→ **HOW TO COMPLETE THIS TASK**: In the records below, find the line that contains "You are a computer-use" and the line that contains "Add a new sheet", then retype exactly those two lines and every line between them.

→ **INFORMATION SHOWN**:
########
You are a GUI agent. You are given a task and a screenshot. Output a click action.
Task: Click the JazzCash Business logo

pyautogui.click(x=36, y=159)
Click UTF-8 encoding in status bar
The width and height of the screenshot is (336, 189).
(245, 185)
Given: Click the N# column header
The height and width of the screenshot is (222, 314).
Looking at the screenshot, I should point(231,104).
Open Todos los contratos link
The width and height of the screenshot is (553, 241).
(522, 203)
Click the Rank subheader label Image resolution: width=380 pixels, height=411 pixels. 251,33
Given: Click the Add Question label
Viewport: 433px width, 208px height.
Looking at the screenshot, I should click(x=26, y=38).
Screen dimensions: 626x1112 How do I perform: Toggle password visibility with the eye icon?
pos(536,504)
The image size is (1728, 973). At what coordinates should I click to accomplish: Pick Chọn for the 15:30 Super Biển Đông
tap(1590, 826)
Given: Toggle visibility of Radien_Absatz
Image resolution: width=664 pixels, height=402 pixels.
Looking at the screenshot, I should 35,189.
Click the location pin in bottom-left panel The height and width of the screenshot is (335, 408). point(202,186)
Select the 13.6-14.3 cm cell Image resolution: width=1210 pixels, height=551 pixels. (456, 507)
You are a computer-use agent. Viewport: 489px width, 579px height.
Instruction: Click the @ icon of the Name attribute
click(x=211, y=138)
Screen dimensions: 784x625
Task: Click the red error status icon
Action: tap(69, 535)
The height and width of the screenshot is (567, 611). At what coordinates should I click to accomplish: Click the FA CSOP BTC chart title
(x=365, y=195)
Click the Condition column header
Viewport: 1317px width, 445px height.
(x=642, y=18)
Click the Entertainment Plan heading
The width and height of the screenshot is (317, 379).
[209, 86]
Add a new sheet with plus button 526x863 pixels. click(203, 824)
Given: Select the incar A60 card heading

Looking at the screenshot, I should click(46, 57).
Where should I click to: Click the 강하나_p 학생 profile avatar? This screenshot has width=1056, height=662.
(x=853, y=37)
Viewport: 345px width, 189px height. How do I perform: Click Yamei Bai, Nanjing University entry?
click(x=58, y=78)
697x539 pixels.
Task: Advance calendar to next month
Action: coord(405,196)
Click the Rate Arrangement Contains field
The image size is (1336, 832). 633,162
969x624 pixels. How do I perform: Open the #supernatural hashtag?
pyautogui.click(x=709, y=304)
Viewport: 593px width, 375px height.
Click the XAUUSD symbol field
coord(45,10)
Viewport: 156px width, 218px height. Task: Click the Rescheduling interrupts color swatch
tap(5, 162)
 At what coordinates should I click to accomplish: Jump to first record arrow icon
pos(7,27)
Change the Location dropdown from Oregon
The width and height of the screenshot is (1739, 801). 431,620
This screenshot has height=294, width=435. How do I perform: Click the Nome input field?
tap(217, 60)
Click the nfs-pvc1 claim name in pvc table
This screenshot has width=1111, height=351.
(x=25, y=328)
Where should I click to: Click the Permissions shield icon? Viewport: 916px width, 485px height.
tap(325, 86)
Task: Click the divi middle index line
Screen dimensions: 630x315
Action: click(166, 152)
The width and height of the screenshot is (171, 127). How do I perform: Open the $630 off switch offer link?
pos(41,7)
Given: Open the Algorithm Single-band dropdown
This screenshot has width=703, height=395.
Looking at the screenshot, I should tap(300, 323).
########
→ **RESPONSE**:
You are a computer-use agent. Viewport: 489px width, 579px height.
Instruction: Click the @ icon of the Name attribute
click(x=211, y=138)
Screen dimensions: 784x625
Task: Click the red error status icon
Action: tap(69, 535)
The height and width of the screenshot is (567, 611). At what coordinates should I click to accomplish: Click the FA CSOP BTC chart title
(x=365, y=195)
Click the Condition column header
Viewport: 1317px width, 445px height.
(x=642, y=18)
Click the Entertainment Plan heading
The width and height of the screenshot is (317, 379).
[209, 86]
Add a new sheet with plus button 526x863 pixels. click(203, 824)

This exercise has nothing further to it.